Entries showing where items appear

=====

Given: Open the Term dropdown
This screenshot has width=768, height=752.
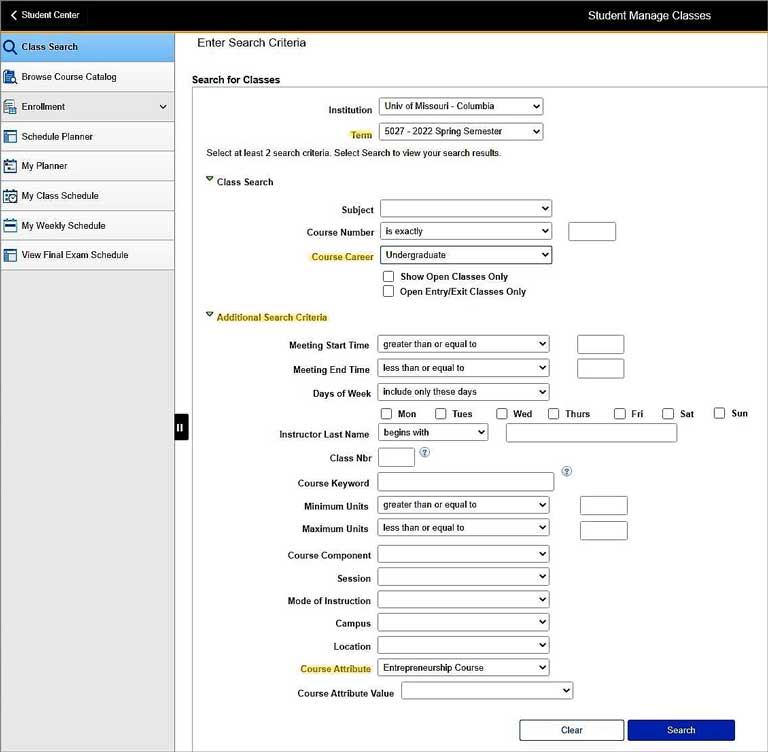Looking at the screenshot, I should [460, 132].
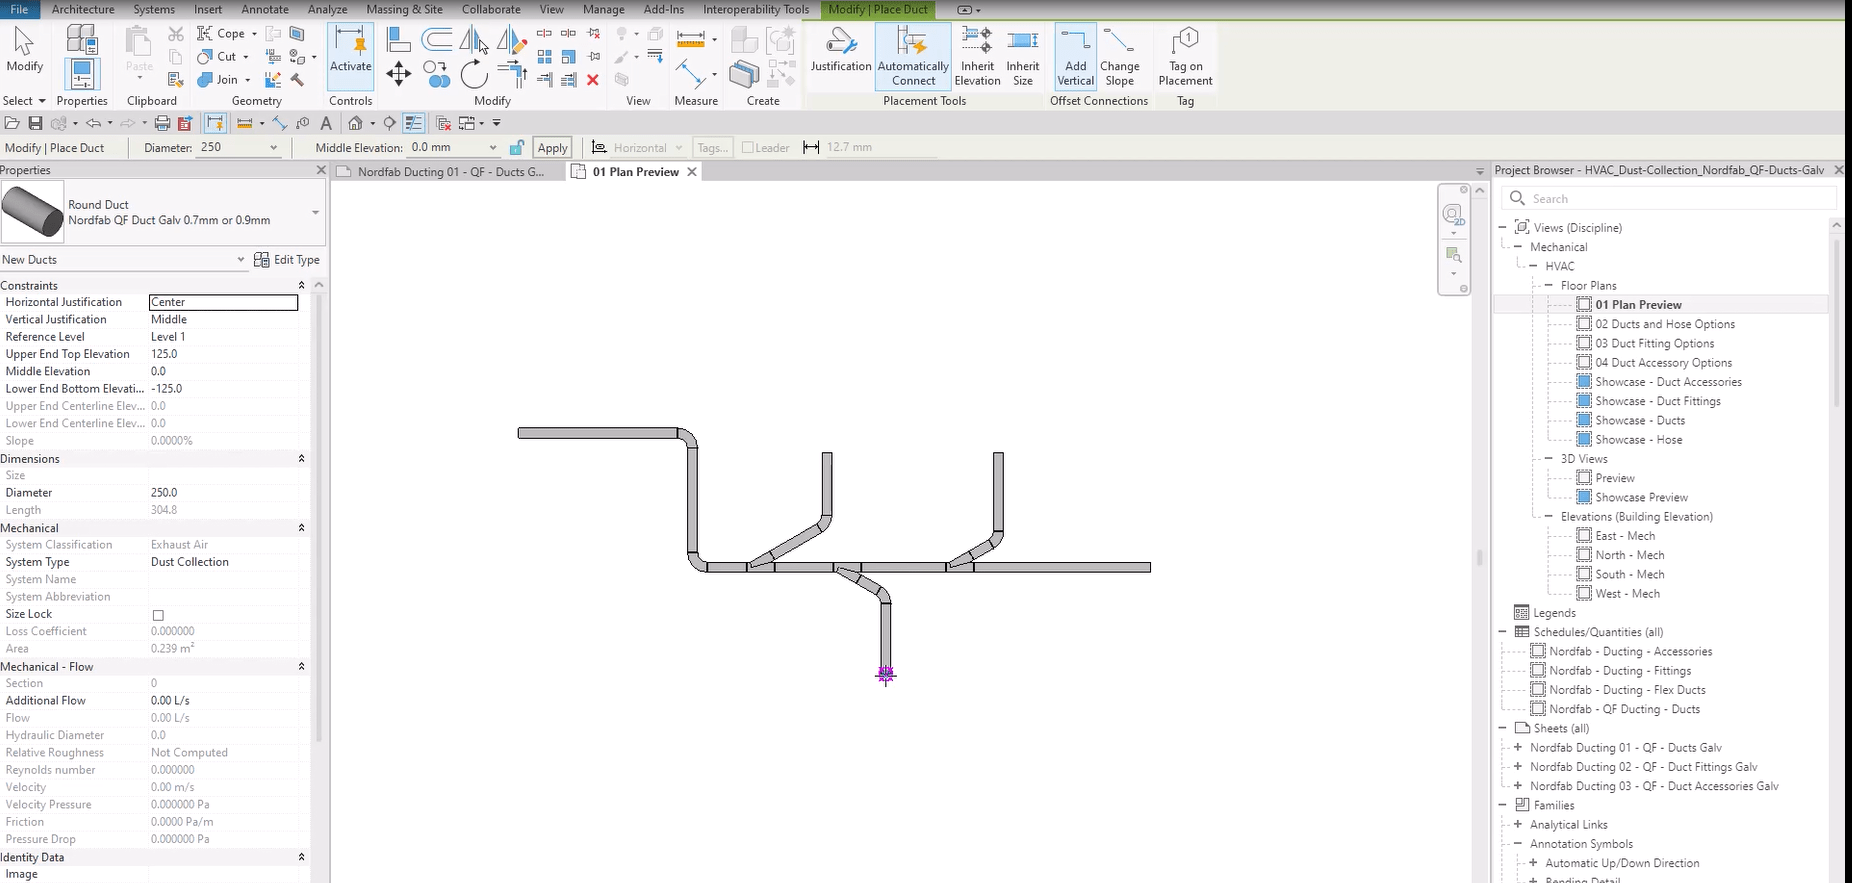Viewport: 1852px width, 883px height.
Task: Open the Analyze ribbon tab
Action: tap(327, 9)
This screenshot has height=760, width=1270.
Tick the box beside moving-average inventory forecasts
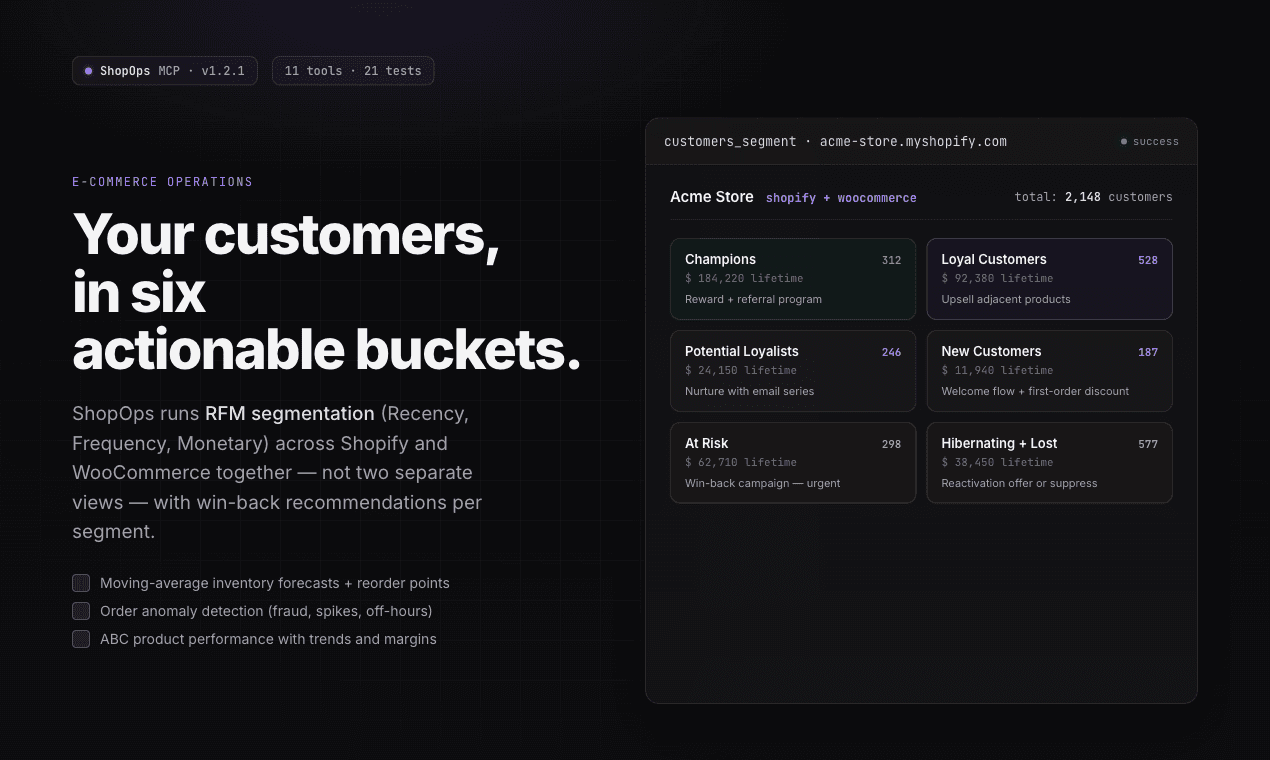click(81, 583)
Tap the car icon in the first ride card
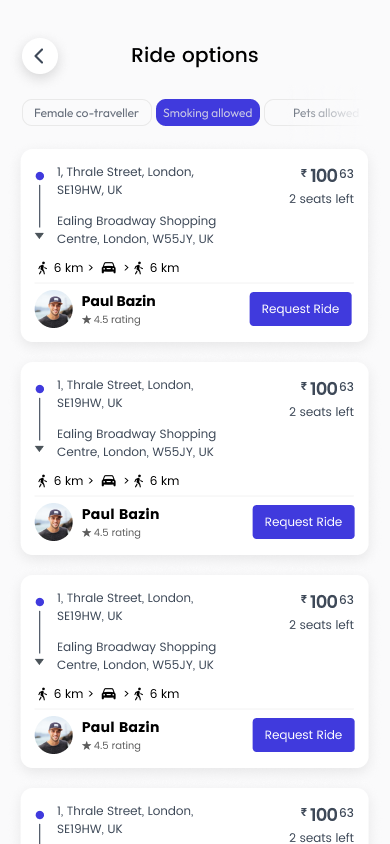 (x=109, y=268)

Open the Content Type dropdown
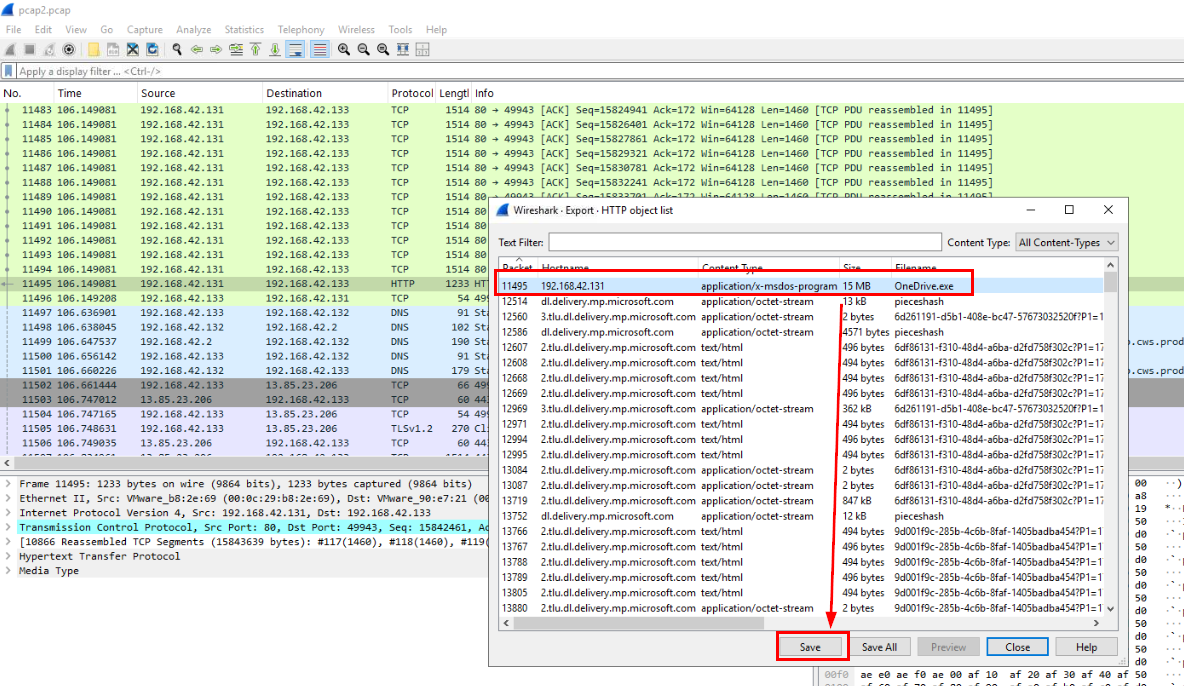[x=1066, y=242]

=====

What is needed
Output every line of the entries above as a numbered list, skipping blank lines and omitting the pictures.

Response for this exercise
1. Given: Open the Term dropdown
2. This screenshot has width=768, height=752.
3. Looking at the screenshot, I should [460, 132].
4. Viewport: 1852px width, 883px height.
5. Task: Open the Analyze ribbon tab
6. Action: tap(327, 9)
7. This screenshot has height=760, width=1270.
8. Tick the box beside moving-average inventory forecasts
9. click(81, 583)
10. Tap the car icon in the first ride card
11.  (x=109, y=268)
12. Open the Content Type dropdown
13. [x=1066, y=242]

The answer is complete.